It is on the restaurant to bring a new bottle. The cost is on them.
The couple times I have had it happen someone in the restaurant checked the wine to see if I was making it up (I wasn’t, it’s obvious when it is corked). But, bad is bad. It’d be like them serving you something rotten. It is on them to fix the problem and you do not pay for the mistake.
To be clear though…tasting the wine is only to see if it has gone bad (corked). You can’t (or shouldn’t) send it back just because you decide you don’t like it (but it is otherwise fine). And, as noted above, it is very rare these days a bottle will be bad. It was probably a common enough occurrence in the old days but very rare now.
A ‘corked’ wine will smell and taste like musty cardboard, wet dog, or a moldy basement. - SOURCE
All of this, of course, is when you are buying the whole bottle. Fine restaurants will often also have wine by the glass. If you are trying to decide which one to buy in that case, they will give you a little taste and you can turn it down if you don’t like it. Sometimes you will get a taste of two different ones and you can you choose the one you like best.
There’s a major distinction here between wine being corked or otherwise spoiled and the customer just not liking it. In the first case, the restaurant is absolutely responsible, in the second case, it’s ethically and legally the customer’s wine and the customer’s problem. Sending it back in such a case is at best extremely rude and how a restaurant handles it would depend on the particular restaurant and their relationship with the customer. The “little taste” that the sommelier pours into your glass is not to determine if you like it, it’s for you to make sure the wine hasn’t spoiled in some way.
If I was the head waiter and a customer raised a fuss and was refusing to pay for a bottle they just didn’t like, I would inform them that they weren’t going to be served and ask them to leave. But that’s just me; I have no tolerance for assholes. I would feel that this is the sort of customer who might send an entire expensive meal back because they just didn’t like that, either. No thanks, that kind of customer nobody needs.
A lot of Southeast Asians can’t metabolize alcohol. I knew several. One would just turn bright red and get hot. Another would actually get sick. The one who turns red was born in Hong Kong and didn’t come to the US until his early teens. He said “everybody knows” Chinese can’t drink wine, as your waiter did. Maybe it’s truism in China? Was your waiter an immigrant?
OTOH, I’ve also known a ton of Chinese and AB Chinese who had no problem with drinking wine at all.
One Christmas, my BiL served me a bottle of wine he got as a gift from one of the doctors he worked for. It was delicious! I drank most of the bottle.

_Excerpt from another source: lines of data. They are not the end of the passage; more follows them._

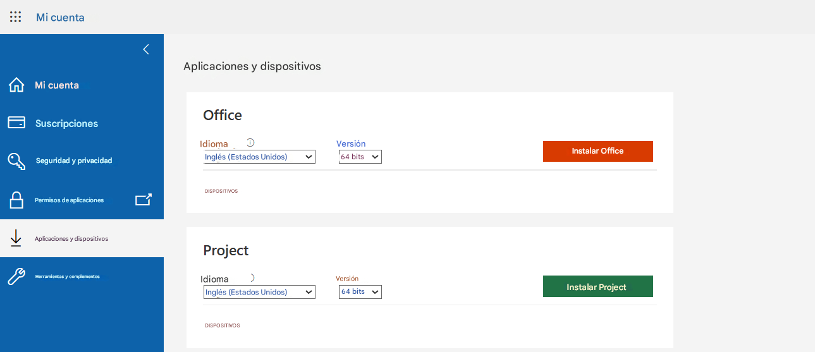Open the Office language dropdown
The width and height of the screenshot is (815, 352).
pos(259,157)
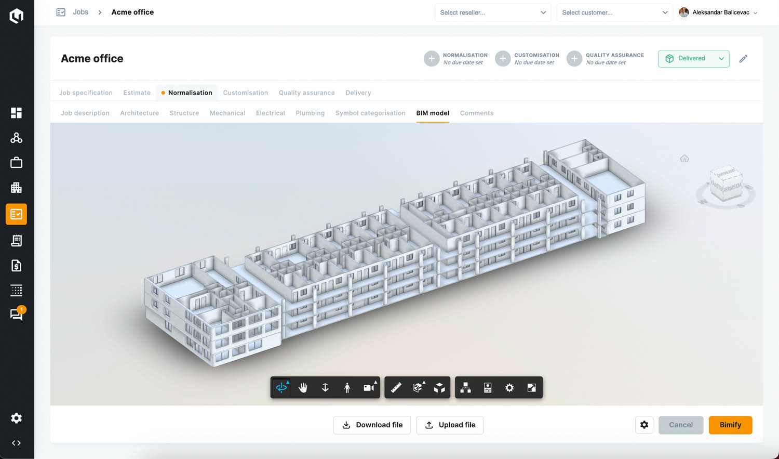Click the Explode model icon
Viewport: 779px width, 459px height.
439,388
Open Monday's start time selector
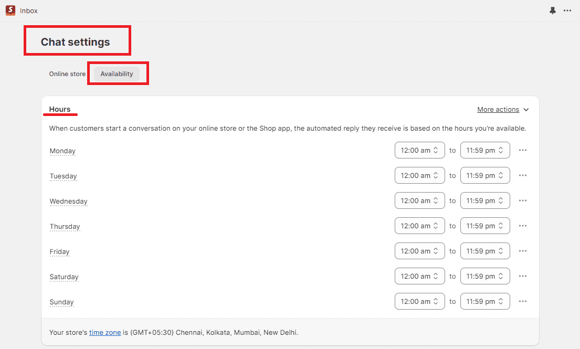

Later, he thought I wanted more and opened a bottle he’d gotten from TJ’s. I didn’t finish the glass. I was really easier to tell the better wine (which was the more expensive one, not completely unsurprisingly).
Usually, but they may be able to push back on their distributor. Especially if there is a pattern of bad corkage from a particular winery. We once sent a corked bottle back and the sommelier remarked that they’d had more than one bad bottle from that case.